I don’t know why I played this. I expect @rovarsson will have fun with it. But… OK. It’s not terrible. I don’t think this will be a classic without a bunch of work: it’s still rough around the edges.
But it uses a pretty small variety of commands–almost a limited parser game–feels like a USE ITEM
game (except here it’s TALK TO
) so that smooths some things out. When you need a custom verb it pretty much always flat-out tells you what to type.
And the story is fun if you’re into corny murder mysteries where the rich guy is murdered at the party in his fancy mansion. I’m not quite sure what the time period is supposed to be. It feels like it’s imitating Agatha Christie and P.G. Wodehouse but there were a couple of times that something seemed seriously anachronistic for that kind of setting? I don’t remember: it’s a big game.

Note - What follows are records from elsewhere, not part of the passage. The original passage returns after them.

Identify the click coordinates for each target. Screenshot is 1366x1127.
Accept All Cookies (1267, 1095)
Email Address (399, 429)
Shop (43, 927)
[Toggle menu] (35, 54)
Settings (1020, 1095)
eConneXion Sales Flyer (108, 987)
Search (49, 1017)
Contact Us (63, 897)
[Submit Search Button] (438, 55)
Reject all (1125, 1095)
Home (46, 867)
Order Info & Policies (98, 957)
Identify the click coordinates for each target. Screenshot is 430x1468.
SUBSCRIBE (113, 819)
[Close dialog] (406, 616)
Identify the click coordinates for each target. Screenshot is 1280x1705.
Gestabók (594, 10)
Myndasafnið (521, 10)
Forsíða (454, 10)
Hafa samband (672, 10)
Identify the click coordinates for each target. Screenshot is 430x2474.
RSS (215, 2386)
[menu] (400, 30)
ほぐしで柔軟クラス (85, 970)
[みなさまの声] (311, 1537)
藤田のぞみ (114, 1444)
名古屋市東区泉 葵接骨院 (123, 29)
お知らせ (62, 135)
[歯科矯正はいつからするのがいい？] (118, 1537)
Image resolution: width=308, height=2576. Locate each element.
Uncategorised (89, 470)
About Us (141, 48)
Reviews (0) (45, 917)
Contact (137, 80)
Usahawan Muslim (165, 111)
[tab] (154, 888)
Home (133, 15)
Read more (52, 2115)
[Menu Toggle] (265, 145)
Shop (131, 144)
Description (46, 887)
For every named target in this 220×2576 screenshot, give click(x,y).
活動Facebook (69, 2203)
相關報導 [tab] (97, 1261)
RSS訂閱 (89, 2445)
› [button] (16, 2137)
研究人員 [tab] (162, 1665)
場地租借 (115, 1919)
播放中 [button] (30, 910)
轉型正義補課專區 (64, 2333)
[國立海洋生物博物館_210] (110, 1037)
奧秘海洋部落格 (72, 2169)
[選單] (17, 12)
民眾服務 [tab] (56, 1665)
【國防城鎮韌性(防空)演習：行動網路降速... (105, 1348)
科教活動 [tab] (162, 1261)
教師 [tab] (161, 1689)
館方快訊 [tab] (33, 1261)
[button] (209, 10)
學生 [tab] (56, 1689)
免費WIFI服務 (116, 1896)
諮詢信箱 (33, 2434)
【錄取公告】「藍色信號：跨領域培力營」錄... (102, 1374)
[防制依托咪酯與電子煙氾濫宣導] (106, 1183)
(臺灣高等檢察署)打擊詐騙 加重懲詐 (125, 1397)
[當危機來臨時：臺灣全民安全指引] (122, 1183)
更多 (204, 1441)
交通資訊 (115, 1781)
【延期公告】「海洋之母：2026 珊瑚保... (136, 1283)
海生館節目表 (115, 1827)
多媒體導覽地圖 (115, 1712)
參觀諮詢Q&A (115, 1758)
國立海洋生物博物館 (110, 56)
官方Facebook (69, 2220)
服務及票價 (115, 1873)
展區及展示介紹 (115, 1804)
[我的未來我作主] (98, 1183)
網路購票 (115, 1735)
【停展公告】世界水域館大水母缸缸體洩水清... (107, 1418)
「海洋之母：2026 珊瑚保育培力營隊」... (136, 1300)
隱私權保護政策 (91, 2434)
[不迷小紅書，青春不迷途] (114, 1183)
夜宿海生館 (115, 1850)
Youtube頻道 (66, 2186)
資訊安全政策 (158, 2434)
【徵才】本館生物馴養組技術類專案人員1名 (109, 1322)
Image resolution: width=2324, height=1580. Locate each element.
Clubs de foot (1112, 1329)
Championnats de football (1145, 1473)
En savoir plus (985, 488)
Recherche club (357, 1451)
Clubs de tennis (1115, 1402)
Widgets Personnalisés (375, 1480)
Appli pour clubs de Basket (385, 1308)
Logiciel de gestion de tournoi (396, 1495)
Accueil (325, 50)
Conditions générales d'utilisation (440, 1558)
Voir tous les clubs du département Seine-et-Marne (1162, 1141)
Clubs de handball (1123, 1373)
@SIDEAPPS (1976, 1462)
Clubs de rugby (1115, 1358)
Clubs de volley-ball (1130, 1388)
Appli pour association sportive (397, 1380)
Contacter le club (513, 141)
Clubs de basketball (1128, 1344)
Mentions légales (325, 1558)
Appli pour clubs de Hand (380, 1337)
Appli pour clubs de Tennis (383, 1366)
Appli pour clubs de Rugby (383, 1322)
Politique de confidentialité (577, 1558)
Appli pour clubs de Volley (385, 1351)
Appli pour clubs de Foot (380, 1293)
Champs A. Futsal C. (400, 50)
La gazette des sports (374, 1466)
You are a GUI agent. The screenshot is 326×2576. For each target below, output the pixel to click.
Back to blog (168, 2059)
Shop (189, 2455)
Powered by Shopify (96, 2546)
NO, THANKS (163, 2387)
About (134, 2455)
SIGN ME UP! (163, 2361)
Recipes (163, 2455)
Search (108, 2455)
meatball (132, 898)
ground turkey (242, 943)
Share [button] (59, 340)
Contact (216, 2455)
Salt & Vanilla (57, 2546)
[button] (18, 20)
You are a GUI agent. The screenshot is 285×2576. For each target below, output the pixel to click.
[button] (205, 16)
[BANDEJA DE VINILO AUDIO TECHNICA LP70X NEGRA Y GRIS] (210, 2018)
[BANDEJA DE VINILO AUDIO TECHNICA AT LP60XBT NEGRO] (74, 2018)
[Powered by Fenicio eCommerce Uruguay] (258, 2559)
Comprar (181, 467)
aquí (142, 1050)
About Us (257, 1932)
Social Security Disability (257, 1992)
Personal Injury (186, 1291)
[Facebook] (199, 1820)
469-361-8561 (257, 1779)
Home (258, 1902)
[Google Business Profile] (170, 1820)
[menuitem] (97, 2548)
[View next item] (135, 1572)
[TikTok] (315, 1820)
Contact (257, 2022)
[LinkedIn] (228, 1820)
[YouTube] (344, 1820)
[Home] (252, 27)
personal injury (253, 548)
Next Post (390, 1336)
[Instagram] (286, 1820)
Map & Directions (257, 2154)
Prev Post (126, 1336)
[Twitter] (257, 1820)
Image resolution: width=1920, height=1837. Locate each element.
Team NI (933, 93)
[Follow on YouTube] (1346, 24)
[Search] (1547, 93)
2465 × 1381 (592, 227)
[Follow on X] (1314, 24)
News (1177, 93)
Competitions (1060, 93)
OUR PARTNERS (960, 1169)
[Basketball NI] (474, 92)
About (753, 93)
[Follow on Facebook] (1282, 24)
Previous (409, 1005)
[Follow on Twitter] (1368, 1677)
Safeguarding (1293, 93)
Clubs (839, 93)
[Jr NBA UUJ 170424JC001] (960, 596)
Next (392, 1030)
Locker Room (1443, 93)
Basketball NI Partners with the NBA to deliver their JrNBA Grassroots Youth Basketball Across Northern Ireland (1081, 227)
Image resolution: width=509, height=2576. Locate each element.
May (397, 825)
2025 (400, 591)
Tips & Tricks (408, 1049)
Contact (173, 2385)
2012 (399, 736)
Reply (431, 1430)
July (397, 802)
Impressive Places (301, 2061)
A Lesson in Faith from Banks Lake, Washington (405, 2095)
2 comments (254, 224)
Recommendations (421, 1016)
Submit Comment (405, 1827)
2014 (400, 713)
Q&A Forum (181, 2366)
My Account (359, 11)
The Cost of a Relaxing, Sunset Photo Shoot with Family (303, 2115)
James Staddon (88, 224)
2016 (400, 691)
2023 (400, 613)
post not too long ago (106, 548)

In some ways it feels closer to a MUD than a parser game: it’s a big map and there’s a LOT of walking around. The basic gameplay loop is: walk around, examine everything, pick up everything that isn’t nailed down, find the right person to talk to or give each item to, lather, rinse, repeat. And it clues the majority of these pretty well: you’ll usually have a goal you’re working toward; if you don’t know what to do with an item you probably don’t need it yet. But it’s a little bit on rails and if you get lost you could get really lost, so take good notes. Or just plan to resort to the walkthrough. There is an excellent “in-depth” walkthrough that describes what to do in prose, so it’s not too hard to search through that and figure out where to pick up again.
But it’s big. The basic walkthrough (command-list) is 8 full US-letter size pages with three columns per page, and the in-depth walkthrough is over 16 pages (this one’s A4? huh).
And it does a bunch of the classic annoying old-school parser things:
- This character tells you, “oh, I think I dropped the thing in the garden” so you have to walk six rooms over to the garden and then walk through every. single. one. of the 15-ish rooms in the garden area… and then you get a message that “well, it’s definitely not here, guess you’ll have to walk all the way back and confront the person who told you it was.”
- Most of the NPCs have places where they stay, so you usually know where to go, which is nice …except for when they go somewhere else and you have to guess.
- The garden is kind of a maze–the ADRIFT runner can show a graphical map, so that’s helpful (if you don’t want to make your own).
- It does a bunch of new exits opening up or things unlocking without really telling you: “you find a secret passage in the north wall” … except you have to go northwest to enter it.
- A few of the item uses just aren’t cued at all AFAICT: when the person is using the grappling hook and failing, I had to resort to the walkthrough and even after doing it, I scrolled back and forth through all the relevant parts of my history and couldn’t find any way that I could possibly have known what to do. But…the story conditions are a little fragile in places and describe things that have already changed or fail to tell you what they need because you already picked up the item, so it’s entirely possible that this is one of those places.
- There are a bunch of misleading error messages:
> wear uniform
: “It’s probably not a good idea to go wandering around wearing a fake police uniform. That sort of thing tends to be frowned upon by the actual police.” …except that the whole point of the police uniform is that you have to wear it to impersonate an officer to get into the place where the police are hanging out. But you’re not allowed to wear it anywhere else. There are at least three or four objects or locations like that. - And several times where the story advances when you walk through a particular location, so you can feel stuck because of that. I did realize toward the end of the game that these are mostly in the Lobby, which is a hub that you have to walk through to get from one side of the map from the other, so it’s not that bad, but there were some definite “uhhh…now what?” moments.
So yeah. A little rough, but mostly fun, especially if you’re into big long silly parser adventure romps.